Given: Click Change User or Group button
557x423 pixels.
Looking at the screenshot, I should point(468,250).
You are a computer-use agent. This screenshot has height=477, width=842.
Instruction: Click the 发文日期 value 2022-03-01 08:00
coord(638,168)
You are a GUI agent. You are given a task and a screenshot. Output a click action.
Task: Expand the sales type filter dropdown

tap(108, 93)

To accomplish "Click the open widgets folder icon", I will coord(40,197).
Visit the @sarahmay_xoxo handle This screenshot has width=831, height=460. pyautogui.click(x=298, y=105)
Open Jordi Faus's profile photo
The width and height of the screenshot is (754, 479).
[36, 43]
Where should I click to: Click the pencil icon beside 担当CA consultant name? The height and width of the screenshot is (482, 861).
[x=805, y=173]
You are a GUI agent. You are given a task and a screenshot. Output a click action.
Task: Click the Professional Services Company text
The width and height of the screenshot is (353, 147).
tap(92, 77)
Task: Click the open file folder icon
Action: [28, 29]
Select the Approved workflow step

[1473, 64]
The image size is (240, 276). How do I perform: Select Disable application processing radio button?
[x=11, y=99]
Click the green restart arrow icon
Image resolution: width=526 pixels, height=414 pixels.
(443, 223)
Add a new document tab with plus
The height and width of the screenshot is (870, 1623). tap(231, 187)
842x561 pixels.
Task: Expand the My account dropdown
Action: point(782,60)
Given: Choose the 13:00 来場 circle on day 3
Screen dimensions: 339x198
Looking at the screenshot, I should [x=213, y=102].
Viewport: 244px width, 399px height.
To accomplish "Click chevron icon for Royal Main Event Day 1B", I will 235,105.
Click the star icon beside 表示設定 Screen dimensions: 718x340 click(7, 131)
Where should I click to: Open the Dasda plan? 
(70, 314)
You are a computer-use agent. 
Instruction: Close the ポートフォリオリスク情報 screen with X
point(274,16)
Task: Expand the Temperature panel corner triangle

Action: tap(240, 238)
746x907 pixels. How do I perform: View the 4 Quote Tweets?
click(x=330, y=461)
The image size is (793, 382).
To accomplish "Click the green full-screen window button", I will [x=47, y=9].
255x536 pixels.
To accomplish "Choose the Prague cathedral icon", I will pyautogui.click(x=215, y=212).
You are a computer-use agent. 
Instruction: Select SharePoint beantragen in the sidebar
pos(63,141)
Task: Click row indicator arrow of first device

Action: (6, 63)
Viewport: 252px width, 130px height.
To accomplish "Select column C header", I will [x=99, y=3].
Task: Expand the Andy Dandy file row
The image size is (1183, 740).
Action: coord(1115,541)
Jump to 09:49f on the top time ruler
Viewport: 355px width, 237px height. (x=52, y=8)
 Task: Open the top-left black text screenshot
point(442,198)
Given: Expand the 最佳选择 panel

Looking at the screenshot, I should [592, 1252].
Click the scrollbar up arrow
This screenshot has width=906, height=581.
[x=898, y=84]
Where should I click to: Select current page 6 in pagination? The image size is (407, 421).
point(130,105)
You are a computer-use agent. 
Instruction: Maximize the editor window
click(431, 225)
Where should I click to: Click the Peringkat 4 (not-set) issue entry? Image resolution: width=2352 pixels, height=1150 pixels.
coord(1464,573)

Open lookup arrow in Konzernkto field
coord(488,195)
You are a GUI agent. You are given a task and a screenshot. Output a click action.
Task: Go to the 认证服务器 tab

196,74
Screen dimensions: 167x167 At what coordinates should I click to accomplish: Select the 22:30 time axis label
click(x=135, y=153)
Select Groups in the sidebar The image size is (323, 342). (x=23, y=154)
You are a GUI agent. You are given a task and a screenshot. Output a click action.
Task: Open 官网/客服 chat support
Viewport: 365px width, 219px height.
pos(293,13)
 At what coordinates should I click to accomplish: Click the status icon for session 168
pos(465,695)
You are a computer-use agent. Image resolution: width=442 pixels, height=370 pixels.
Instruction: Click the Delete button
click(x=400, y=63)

WORK TO BE COMPLETED
Quote the records above exactly, from the first line through the line containing "Open Jordi Faus's profile photo", and nothing more.

ANSWER TO THE EXERCISE
Given: Click Change User or Group button
557x423 pixels.
Looking at the screenshot, I should point(468,250).
You are a computer-use agent. This screenshot has height=477, width=842.
Instruction: Click the 发文日期 value 2022-03-01 08:00
coord(638,168)
You are a GUI agent. You are given a task and a screenshot. Output a click action.
Task: Expand the sales type filter dropdown

tap(108, 93)

To accomplish "Click the open widgets folder icon", I will coord(40,197).
Visit the @sarahmay_xoxo handle This screenshot has width=831, height=460. pyautogui.click(x=298, y=105)
Open Jordi Faus's profile photo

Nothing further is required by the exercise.